Короче, Монца нечеловеческим усилием переборол растерянность и разобъявлялся вовсю. Колоссальная махина литературного форума задышала, сдвинулась с мертвой точки. В первую очередь мы выслушали объявление об установленном распорядке дальнейших объявлений. Монца объявил, что собирается делать объявления каждое утро, ровно в десять, перед началом заседаний. А коль скоро именно объявления — залог успеха любой конференции, желательно, чтоб при этом присутствовали все делегаты до единого, даже те, кто не сможет или не захочет посетить сами заседания. Впрочем, если в какой-нибудь из дней утренней порцией объявлений можно будет пренебречь — что весьма и весьма сомнительно, — об этом нам объявят особо. Потом Монца огласил список предполагаемых докладчиков и тематику докладов, график работы секций, примерный регламент заседаний, перерывов, питаний и аперитивов, а также список многообразных культурно-досуговых мероприятий, запланированных оргкомитетом, дабы наше интеллектуальное напряжение периодически ослабевало: например, водная прогулка, экскурсия в старинный Бергамо, торжественный ужин при свечах по окончании первой половины срока, концерт камерной музыки на близлежащей вилле Беллавеккья (совсем рядом, другая сторона лаго, обратна-туда...) и тому подобное.
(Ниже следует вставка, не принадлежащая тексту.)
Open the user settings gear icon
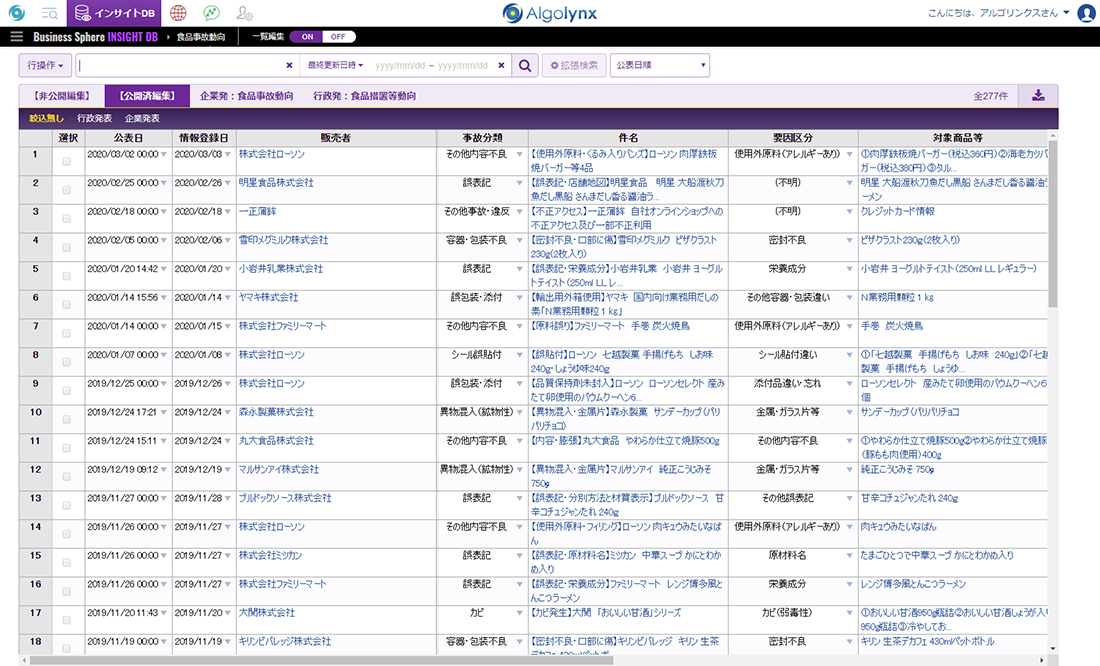pyautogui.click(x=244, y=13)
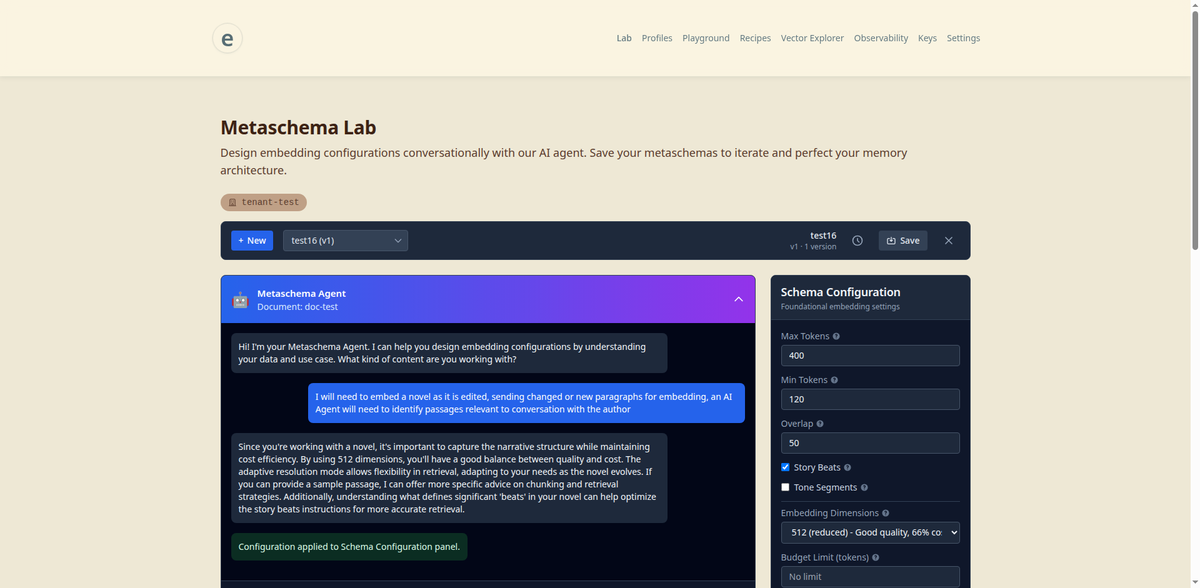Collapse the Metaschema Agent chat panel

click(738, 299)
Засим Монца объявил, что сегодня вечером в зале Девяти Муз состоится большой прием, который увенчается парадным банкетом в трапезной фра Липпо Липпи. Банкет почтит своим присутствием попечительница фонда Маньо, г-жа Валерия Маньо, специально прибывающая из США, — к счастью, на острове обнаружилась посадочная полоса, способная вынести вес ее личного «боинга-707». В заключение Монца объявил, что на данный момент запас объявлений исчерпан, но запас был солидный, в связи с чем до начала приема осталось, увы, всего минут двадцать. А ведь наверняка мы не прочь переодеться; а ведь приготовленные для нас апартаменты разбросаны по всей обширной территории; а ведь мы тут зазря теряем драгоценное время, давно пора бежать в секретариат за ключами и гостевыми ордерами. «Однако мы уже на полчаса опоздали», — сказал я мисс Белли, сверившись с циферблатом. «Это по британским меркам, — отвечала та. — В Италии стандарты льготные: кто опаздывает на час, тот является на полчаса раньше срока».
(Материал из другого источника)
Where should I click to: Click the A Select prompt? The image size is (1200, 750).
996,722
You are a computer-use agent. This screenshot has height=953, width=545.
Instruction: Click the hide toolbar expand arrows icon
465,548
В секретариате, где выстроился длинный хвост из жаждущих заполучить ключи, я влип в скользкую ситуацию — первую среди многих, ожидавших меня в Бароло. Не знаю, по какой причине (моя ли телеграмма оказалась чересчур лаконичной, языковой барьер — труднопреодолимым или итальянские нравы — излишне вольными), но нам с Илдико отвели одну комнату на двоих. Нет, у меня возражений не возникло—и вы бы меня поняли, если б хоть раз увидели Илдико воочию, — зато она имела полное право закатить скандал. «Ну, куда мы теперь?» — спросила Илдико; пока я толкался в секретариате, она наслаждалась панорамой озера, стоя на свежем воздухе, у перил террасы. «Нас обоих сунули в Мемориальную купальню». «В купальню? Значит, спать придется в воде?» «Вряд ли непосредственно в воде, но что в одной постели — уж точно. Хочешь, пойду пособачусь с ними по этому поводу?»